一連の資料
+ + +

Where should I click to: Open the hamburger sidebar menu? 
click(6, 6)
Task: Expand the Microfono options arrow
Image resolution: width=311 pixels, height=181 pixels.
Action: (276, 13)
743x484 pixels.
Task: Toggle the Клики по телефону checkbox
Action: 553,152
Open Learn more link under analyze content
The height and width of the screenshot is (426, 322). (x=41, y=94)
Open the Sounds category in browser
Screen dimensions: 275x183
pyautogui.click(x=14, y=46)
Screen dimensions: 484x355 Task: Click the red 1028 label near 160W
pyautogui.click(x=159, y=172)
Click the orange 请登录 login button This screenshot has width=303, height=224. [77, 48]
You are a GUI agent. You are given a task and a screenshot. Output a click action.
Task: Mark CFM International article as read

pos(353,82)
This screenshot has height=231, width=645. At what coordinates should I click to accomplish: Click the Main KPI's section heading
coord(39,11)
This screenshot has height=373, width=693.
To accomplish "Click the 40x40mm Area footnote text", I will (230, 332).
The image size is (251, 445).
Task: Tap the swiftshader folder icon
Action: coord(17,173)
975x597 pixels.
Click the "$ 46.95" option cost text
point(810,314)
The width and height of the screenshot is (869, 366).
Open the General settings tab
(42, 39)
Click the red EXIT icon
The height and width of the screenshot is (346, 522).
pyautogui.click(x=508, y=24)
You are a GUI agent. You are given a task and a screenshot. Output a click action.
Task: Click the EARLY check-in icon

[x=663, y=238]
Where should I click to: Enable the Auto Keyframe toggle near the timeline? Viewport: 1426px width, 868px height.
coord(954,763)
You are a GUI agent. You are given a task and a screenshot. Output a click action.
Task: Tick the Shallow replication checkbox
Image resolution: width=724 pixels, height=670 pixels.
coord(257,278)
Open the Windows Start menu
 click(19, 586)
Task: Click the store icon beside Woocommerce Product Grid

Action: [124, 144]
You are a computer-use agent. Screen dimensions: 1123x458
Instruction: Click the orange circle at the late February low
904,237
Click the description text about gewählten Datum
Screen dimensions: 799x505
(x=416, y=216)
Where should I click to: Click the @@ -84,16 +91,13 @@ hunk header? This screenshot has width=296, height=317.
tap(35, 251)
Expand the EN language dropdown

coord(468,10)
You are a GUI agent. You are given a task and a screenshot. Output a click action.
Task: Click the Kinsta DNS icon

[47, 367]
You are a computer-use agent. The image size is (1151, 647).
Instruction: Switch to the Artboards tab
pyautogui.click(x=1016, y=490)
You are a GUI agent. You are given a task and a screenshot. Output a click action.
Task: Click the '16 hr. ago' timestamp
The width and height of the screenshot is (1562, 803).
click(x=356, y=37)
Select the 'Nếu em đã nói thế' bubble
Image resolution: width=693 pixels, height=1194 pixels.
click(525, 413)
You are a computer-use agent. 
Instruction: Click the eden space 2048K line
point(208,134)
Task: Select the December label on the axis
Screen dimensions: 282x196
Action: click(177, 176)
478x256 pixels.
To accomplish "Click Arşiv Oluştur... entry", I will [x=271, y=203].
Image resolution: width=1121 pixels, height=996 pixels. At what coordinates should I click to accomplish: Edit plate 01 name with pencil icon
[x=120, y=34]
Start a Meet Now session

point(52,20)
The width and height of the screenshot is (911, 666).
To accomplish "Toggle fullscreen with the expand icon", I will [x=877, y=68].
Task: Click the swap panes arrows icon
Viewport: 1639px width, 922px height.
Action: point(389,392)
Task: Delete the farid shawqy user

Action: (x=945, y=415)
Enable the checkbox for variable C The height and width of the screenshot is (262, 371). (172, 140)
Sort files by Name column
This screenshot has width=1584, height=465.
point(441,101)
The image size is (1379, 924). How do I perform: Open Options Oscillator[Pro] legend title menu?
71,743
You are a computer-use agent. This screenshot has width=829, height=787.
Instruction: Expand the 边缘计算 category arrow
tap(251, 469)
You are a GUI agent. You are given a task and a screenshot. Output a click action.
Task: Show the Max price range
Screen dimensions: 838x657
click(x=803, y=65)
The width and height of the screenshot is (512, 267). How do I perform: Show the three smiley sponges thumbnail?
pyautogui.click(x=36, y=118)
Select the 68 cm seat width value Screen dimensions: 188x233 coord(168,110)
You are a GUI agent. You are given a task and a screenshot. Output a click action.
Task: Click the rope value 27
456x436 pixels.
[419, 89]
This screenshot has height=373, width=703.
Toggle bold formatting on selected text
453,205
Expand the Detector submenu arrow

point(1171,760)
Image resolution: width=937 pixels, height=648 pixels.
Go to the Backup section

+ + +

## 指示
上の資料をすべて、一字一句変えずに書き写してください。

## 出力
Where should I click to: Open the hamburger sidebar menu? 
click(6, 6)
Task: Expand the Microfono options arrow
Image resolution: width=311 pixels, height=181 pixels.
Action: (276, 13)
743x484 pixels.
Task: Toggle the Клики по телефону checkbox
Action: 553,152
Open Learn more link under analyze content
The height and width of the screenshot is (426, 322). (x=41, y=94)
Open the Sounds category in browser
Screen dimensions: 275x183
pyautogui.click(x=14, y=46)
Screen dimensions: 484x355 Task: Click the red 1028 label near 160W
pyautogui.click(x=159, y=172)
Click the orange 请登录 login button This screenshot has width=303, height=224. [77, 48]
You are a GUI agent. You are given a task and a screenshot. Output a click action.
Task: Mark CFM International article as read

pos(353,82)
This screenshot has height=231, width=645. At what coordinates should I click to accomplish: Click the Main KPI's section heading
coord(39,11)
This screenshot has height=373, width=693.
To accomplish "Click the 40x40mm Area footnote text", I will (230, 332).
The image size is (251, 445).
Task: Tap the swiftshader folder icon
Action: coord(17,173)
975x597 pixels.
Click the "$ 46.95" option cost text
point(810,314)
The width and height of the screenshot is (869, 366).
Open the General settings tab
(42, 39)
Click the red EXIT icon
The height and width of the screenshot is (346, 522).
pyautogui.click(x=508, y=24)
You are a GUI agent. You are given a task and a screenshot. Output a click action.
Task: Click the EARLY check-in icon

[x=663, y=238]
Where should I click to: Enable the Auto Keyframe toggle near the timeline? Viewport: 1426px width, 868px height.
coord(954,763)
You are a GUI agent. You are given a task and a screenshot. Output a click action.
Task: Tick the Shallow replication checkbox
Image resolution: width=724 pixels, height=670 pixels.
coord(257,278)
Open the Windows Start menu
 click(19, 586)
Task: Click the store icon beside Woocommerce Product Grid

Action: [124, 144]
You are a computer-use agent. Screen dimensions: 1123x458
Instruction: Click the orange circle at the late February low
904,237
Click the description text about gewählten Datum
Screen dimensions: 799x505
(x=416, y=216)
Where should I click to: Click the @@ -84,16 +91,13 @@ hunk header? This screenshot has width=296, height=317.
tap(35, 251)
Expand the EN language dropdown

coord(468,10)
You are a GUI agent. You are given a task and a screenshot. Output a click action.
Task: Click the Kinsta DNS icon

[47, 367]
You are a computer-use agent. The image size is (1151, 647).
Instruction: Switch to the Artboards tab
pyautogui.click(x=1016, y=490)
You are a GUI agent. You are given a task and a screenshot. Output a click action.
Task: Click the '16 hr. ago' timestamp
The width and height of the screenshot is (1562, 803).
click(x=356, y=37)
Select the 'Nếu em đã nói thế' bubble
Image resolution: width=693 pixels, height=1194 pixels.
click(525, 413)
You are a computer-use agent. 
Instruction: Click the eden space 2048K line
point(208,134)
Task: Select the December label on the axis
Screen dimensions: 282x196
Action: click(177, 176)
478x256 pixels.
To accomplish "Click Arşiv Oluştur... entry", I will [x=271, y=203].
Image resolution: width=1121 pixels, height=996 pixels. At what coordinates should I click to accomplish: Edit plate 01 name with pencil icon
[x=120, y=34]
Start a Meet Now session

point(52,20)
The width and height of the screenshot is (911, 666).
To accomplish "Toggle fullscreen with the expand icon", I will [x=877, y=68].
Task: Click the swap panes arrows icon
Viewport: 1639px width, 922px height.
Action: point(389,392)
Task: Delete the farid shawqy user

Action: (x=945, y=415)
Enable the checkbox for variable C The height and width of the screenshot is (262, 371). (172, 140)
Sort files by Name column
This screenshot has width=1584, height=465.
point(441,101)
The image size is (1379, 924). How do I perform: Open Options Oscillator[Pro] legend title menu?
71,743
You are a computer-use agent. This screenshot has width=829, height=787.
Instruction: Expand the 边缘计算 category arrow
tap(251, 469)
You are a GUI agent. You are given a task and a screenshot. Output a click action.
Task: Show the Max price range
Screen dimensions: 838x657
click(x=803, y=65)
The width and height of the screenshot is (512, 267). How do I perform: Show the three smiley sponges thumbnail?
pyautogui.click(x=36, y=118)
Select the 68 cm seat width value Screen dimensions: 188x233 coord(168,110)
You are a GUI agent. You are given a task and a screenshot. Output a click action.
Task: Click the rope value 27
456x436 pixels.
[419, 89]
This screenshot has height=373, width=703.
Toggle bold formatting on selected text
453,205
Expand the Detector submenu arrow

point(1171,760)
Image resolution: width=937 pixels, height=648 pixels.
Go to the Backup section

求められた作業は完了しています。